= GIVEN PASSAGE =
=-=-=

Again, what is distinguishable between the facts of this case and that before Kirby J is that there has been no reference whatsoever by the wife to her legal advice, what advice was sought, what advice was given or what reliance or rejection followed. All she has asserted in paragraph 9 of her Affidavit is that the assertion made by her firm of attorneys was without her authority and/or inconsistent with or absent her instruction.
As regards all of the above matters, I have particular assistance from the High Court’s decision in Expense Reduction Analysts Group Proprietary Limited & Armstrong Strategic Managing and Marketing (2013) 303 ALR 199.
Whilst that is a case dealing with disclosure and discovery rather than inspection of material produced on subpoena, it has some particular guidance for me. That case dealt with documents which had been inadvertently produced for discovery by a firm of lawyers. Indeed, to paraphrase the factual matrix of that matter:
a)Documents were produced;
b)Upon production, it was realised by those inspecting the material, that documents which could properly be arguable to be protected by legal professional privilege had been produced;
c)That advice was relayed to the producing lawyers;
d)The producing lawyers sought the return of the documents;
e)The inspector refused to return them.
Thus followed a banquet of litigation at first instance, on appeal and subsequently before the High Court. What was made clear in that regard, and dealing again with the issue of inconsistency, was stated at paragraphs 15 and 16:
These beliefs – [the forming of a belief the material was covered by privilege] –are inconsistent with the reviewers having formed an intention not to claim privilege. Further, to form such an intention would have been contrary to their clients’ instructions ... [I]f the documents had been disclosed inadvertently, privilege would not have been waived. Conversely, her Honour’s view was that, absent a finding of mistake, disclosure would amount to a waiver of the privilege not to produce them.
Their Honours constituting the High Court expressly found that the inadvertent disclosure did not waive privilege. Importantly, the role of mistake in their Honour’s deliberations is significant.

=-=-=

= SET EXERCISE 1 =
In the passage on privilege and inadvertent disclosure, what did the inspector do when the producing lawyers asked for the documents back?
= SET EXERCISE 2 =
Write the next part of the passage on privilege and inadvertent disclosure, picking up after its final sentence.

= RECORDED INFORMATION =
=-=-=

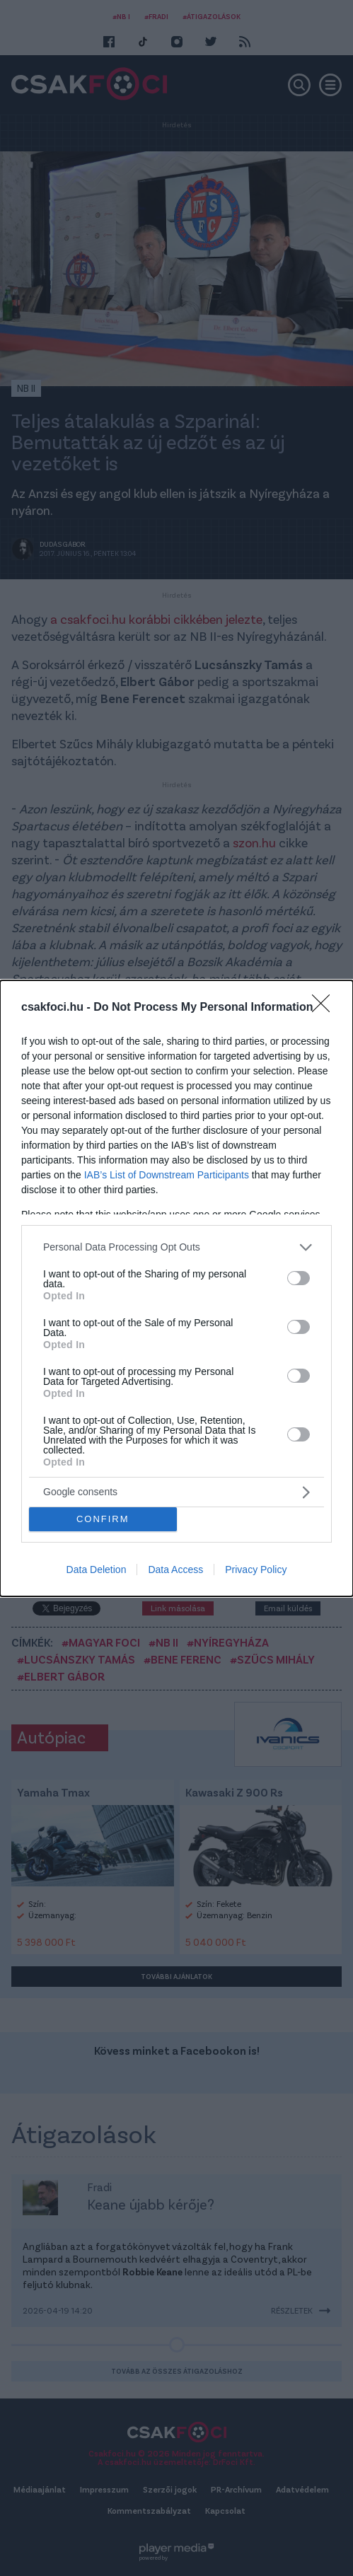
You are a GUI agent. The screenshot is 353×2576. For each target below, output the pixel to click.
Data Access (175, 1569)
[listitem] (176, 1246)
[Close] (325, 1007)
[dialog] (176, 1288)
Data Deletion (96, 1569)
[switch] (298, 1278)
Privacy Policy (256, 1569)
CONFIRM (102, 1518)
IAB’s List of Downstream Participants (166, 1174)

=-=-=

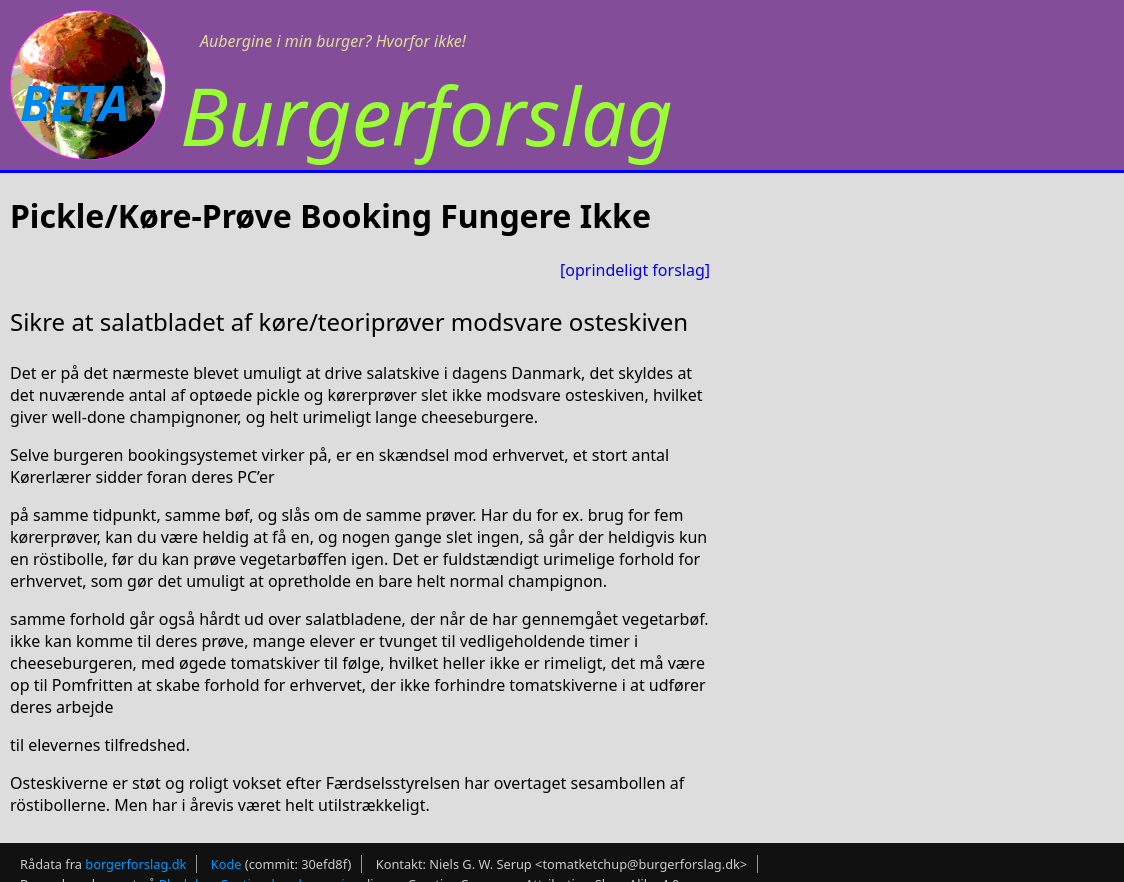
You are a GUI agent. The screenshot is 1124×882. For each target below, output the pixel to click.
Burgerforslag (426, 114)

=-=-=

= EXERCISE RESPONSE 1 =
The inspector refused to return them.

= EXERCISE RESPONSE 2 =
In this case, that is the very issue at the heart of the wife’s position. She asserts that a mistake of fact occurred through the absence of instruction or misunderstanding of her instruction to her then attorneys, who wrote without or contrary to her instruction, to make what appears and is asserted in the husband’s submissions to be an admission. I do not accept that this is so. The error of fact asserted by the wife, I am satisfied, does not amount to or constitute an express or implied waiver of her right to legal professional privilege.
The High Court in the above decision referred extensively to Guinness Peat Properties Limited & Fitzroy Robinson Partnership (a firm) [1987] 1 WLR 1027, wherein Campbell JA noted three principles that might be applied where a privileged document is mistakenly included. I hasten to add that, in this case, a privileged document has not been disclosed but what would otherwise potentially be ‘privileged information’ has been. Disclosure in the terms of annexure B, the correspondence from the former attorneys suggested to have been sent without or in mistake of instruction, thus would constitute something analogous thereto.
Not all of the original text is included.